Autore Piero Laporta

Cominciamo da Pio La Torre e da Carlo Alberto Dalla Chiesa e dalla trattativa fra Stato e mafia per Comiso, mentre Francesco Cossiga era capo del Governo, certificata dal generale Carlo Jean, ascoltato consigliere di Cossiga.

 


Giorgio Napolitano apparve più che altro preoccupato della trattativa degli anni ’90 tra Stato e Mafia. Non di meno quella non fu la prima né la più importante, visto quanto intercorse fra Stato e Mafia per schierare gli euromissili a Comiso. La trattativa su Comiso è a sua volta collegata all’assassinio di Carlo Alberto Dalla Chiesa.
Molte verità sono in due archivi: quello dei servizi segreti a Forte Braschi e quello dei Carabinieri. La traccia qui svelata sarebbe inesorabilmente divenuta evidente agli occhi dei martiri Giovanni Falcone e Paolo Borsellino. Lo stesso filo passò nel telaio infetto di Vito Ciancimino, il cui figlio tuttavia sembra non sapere nulla, finora. Andiamo con ordine, facendo attenzione alle date.

Prima del martirio di Pio La Torre

Trent’anni fa, primavera del 1982, s’acuì lo scontro tra pacifisti e Partito Comunista Italiano (Pci), i primi contrari allo schieramento degli euromissili a Comiso, il Pci favorevole ma con pesanti ambiguità. L’anima del movimento pacifista antimissili fu Pio La Torre, a dispetto della sua qualità di carismatico dirigente del Pci. Il Pci tuttavia non parve condividere il fervore di La Torre, visto che il partito dette via libera ai missili a primavera 1980, quando il Parlamento approvò la “doppia decisione” della NATO.
Chiara Valentini, biografa di Enrico Berlinguer, dichiarò più tardi che Pio La Torre nell’ultimo periodo era in crisi con la destra del Pci: ebbe divergenze con Napolitano che tendeva a rassicurare l’Occidente sulla politica estera del Pci e non s’intese più nemmeno con Paolo Bufalini (mentore politico di La Torre della prima ora) che di lui disse: «Prendiamo con prudenza le parole di Pio perché è uno che è abituato a esagerare un po’, dalla mafia è ormai ossessionato».
La “doppia decisione” fu resa pubblica a luglio 1980. Il governo italiano dette a intendere di schierare i missili in Veneto. Fu una manovra diversiva di Francesco Cossiga; gli americani avevano già deciso per la Sicilia, a Comiso, in provincia di Ragusa, sulla costa meridionale dell’isola. La “doppia decisione” della Nato poneva Mosca davanti a due alternative: smantellare tutti i propri missili a breve e medio raggio; oppure, se il Patto di Varsavia non avesse accettato, l’Alleanza avrebbe schierato gli euromissili.
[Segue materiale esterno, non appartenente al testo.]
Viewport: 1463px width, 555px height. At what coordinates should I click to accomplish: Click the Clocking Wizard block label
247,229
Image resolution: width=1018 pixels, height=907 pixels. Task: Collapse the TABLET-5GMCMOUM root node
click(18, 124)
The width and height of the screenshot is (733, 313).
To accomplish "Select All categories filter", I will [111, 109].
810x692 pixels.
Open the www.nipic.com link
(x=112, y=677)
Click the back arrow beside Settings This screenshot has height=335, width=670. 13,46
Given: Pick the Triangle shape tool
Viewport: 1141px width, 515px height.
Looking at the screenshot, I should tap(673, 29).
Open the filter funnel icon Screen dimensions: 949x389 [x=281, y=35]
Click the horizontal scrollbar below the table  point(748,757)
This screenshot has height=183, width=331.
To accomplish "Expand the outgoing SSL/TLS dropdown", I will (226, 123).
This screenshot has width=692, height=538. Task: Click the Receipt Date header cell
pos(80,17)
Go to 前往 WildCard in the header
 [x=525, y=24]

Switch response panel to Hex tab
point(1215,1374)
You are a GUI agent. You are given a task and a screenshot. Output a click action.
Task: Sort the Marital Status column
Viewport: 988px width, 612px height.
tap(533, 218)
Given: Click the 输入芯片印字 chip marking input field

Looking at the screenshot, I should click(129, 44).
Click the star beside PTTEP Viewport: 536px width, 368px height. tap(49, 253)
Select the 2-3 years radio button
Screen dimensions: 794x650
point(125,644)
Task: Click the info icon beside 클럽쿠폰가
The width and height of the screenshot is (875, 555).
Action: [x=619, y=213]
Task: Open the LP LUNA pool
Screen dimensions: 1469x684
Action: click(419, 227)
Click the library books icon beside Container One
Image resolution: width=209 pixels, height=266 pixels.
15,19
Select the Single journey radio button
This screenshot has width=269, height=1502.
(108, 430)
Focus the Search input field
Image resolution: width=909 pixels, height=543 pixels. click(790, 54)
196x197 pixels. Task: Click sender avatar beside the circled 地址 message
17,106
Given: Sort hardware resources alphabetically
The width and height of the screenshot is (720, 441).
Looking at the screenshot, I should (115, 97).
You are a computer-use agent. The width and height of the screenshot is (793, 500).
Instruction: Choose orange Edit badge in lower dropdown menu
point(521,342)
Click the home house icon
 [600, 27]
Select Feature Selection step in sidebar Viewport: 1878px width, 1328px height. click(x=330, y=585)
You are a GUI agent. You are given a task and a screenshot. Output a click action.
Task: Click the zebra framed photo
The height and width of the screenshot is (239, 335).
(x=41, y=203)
Il denaro suggella gli accordi

I giganteschi lavori cominciarono. Lo sgangherato e vecchio aeroporto Magliocco di Comiso diventò base per i sofisticati missili statunitensi e le relative tecnologie. Si resero necessari, anzi indispensabili, considerevoli lavori stradali, affinché fosse possibile ridislocare senza limiti logistici gli autocarri coi missili, portandoli sulle basi di lancio, sparse per l’Isola.
Agli inizi degli anni ’80 piovvero migliaia di miliardi di lire, tra finanziamenti nazionali e statunitensi. L’ammontare definitivo è incalcolabile; un “diluvio di denaro”. Gli appalti per la base furono conferiti direttamente dalle autorità statunitensi col benestare della loro Intelligence.
Chiunque abbia avuto parte in questa vicenda, traendone vantaggio economico o di posizione, sotto qualunque forma, deve averlo negoziato cogli Stati Uniti d’America. Questo valse anche per il Pci che ai missili dette il proprio consenso. È  appena il caso di ricordare che la trattativa si impose anche con la mafia, come vedremo. 
Il punto unificante del consenso tra Democrazia Cristiana e Partito Comunista Italiano, al di là delle convergenze atlantiche più o meno dichiarate, il collante inconfessato non poté che essere il denaro.
D’altronde la composizione del consenso fra Pci e Dc doveva passare e passò, come s’è detto, attraverso l’indispensabile consenso della mafia, la cui sensibilità per il denaro è incontrovertibile e dirimente.
La convergenza fra Pci e Dc non potè quindi passare che attraverso il medesimo denaro cui era interessata la mafia.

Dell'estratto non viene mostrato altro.